→ Work to be completed:
Produce as output only the lines below starting at the line with "The height and width of the screenshot is (426, 1412)." and continuing through the line with "You are a computer-use", each one exactly as written.
Task inputs START
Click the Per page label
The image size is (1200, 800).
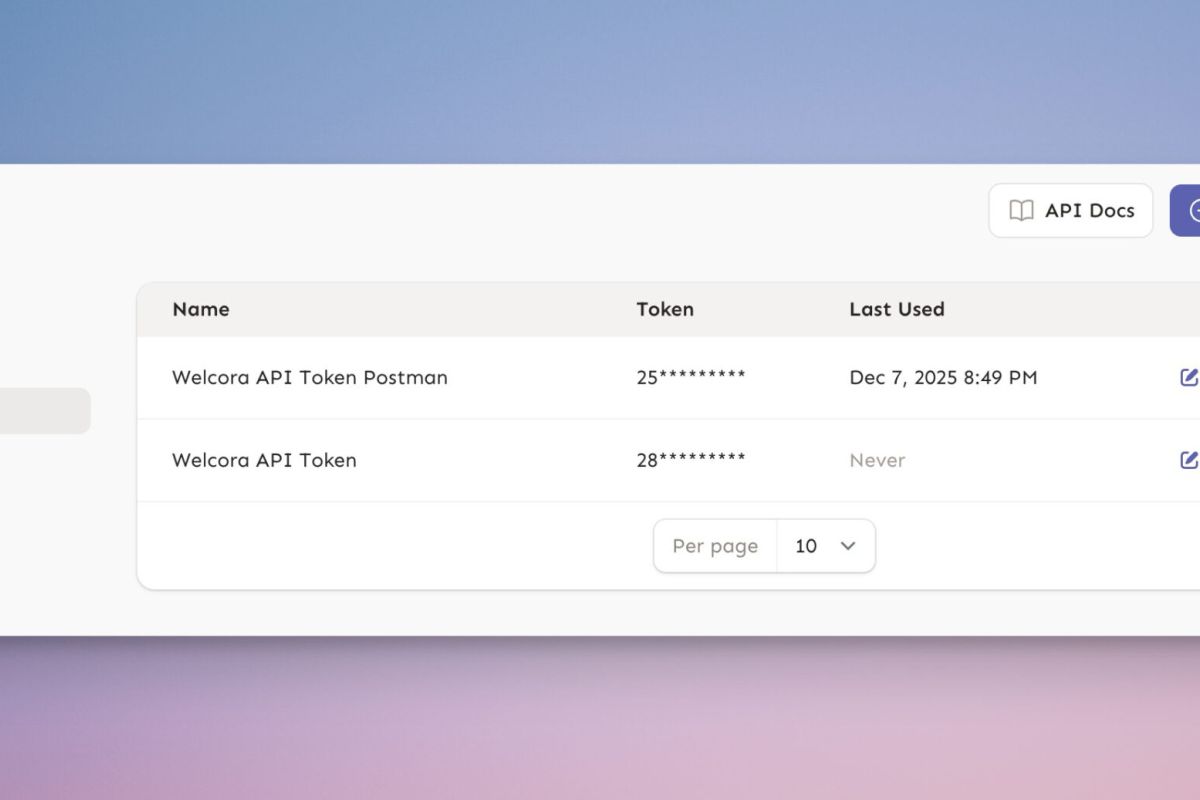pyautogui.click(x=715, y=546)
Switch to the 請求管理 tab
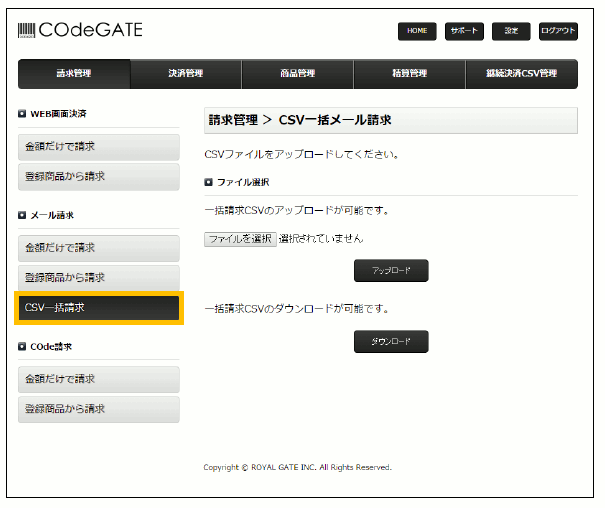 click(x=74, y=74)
Task inputs END
Task inputs START
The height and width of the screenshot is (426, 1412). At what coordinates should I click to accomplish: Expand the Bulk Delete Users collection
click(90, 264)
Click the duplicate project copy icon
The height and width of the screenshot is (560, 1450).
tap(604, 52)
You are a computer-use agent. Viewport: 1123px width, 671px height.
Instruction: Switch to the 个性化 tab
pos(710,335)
Task inputs END
→ Worked solution:
The height and width of the screenshot is (426, 1412). At what coordinates should I click to accomplish: Expand the Bulk Delete Users collection
click(90, 264)
Click the duplicate project copy icon
The height and width of the screenshot is (560, 1450).
tap(604, 52)
You are a computer-use agent. Viewport: 1123px width, 671px height.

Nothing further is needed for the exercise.